THE TASK. Below are records; count how many of their lines contain the string "computer", and give only that number.

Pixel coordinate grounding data
Segment Open
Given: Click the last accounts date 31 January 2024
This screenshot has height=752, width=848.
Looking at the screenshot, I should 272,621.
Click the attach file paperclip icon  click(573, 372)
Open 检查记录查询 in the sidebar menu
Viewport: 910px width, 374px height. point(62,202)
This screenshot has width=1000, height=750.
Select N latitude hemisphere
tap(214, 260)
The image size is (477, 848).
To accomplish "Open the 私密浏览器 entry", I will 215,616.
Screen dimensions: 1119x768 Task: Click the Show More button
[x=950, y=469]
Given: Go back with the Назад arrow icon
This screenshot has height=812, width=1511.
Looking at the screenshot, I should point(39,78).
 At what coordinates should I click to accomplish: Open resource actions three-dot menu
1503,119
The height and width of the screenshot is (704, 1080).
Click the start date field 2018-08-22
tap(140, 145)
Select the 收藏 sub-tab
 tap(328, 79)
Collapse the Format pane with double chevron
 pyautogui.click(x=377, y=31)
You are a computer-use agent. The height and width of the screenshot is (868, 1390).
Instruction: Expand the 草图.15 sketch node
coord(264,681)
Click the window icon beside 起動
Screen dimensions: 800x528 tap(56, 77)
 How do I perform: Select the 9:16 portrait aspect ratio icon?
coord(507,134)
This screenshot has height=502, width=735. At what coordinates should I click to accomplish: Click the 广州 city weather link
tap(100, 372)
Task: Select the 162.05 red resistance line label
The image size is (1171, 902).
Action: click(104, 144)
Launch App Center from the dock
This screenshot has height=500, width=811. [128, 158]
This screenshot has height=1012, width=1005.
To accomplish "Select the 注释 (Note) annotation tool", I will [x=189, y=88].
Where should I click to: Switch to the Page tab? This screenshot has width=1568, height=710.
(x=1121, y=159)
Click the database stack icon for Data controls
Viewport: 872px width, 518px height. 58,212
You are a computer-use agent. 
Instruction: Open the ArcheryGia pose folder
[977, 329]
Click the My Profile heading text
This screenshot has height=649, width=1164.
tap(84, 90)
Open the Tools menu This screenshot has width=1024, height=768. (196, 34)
Segment Closed
SOLUTION TO THIS EXERCISE. 2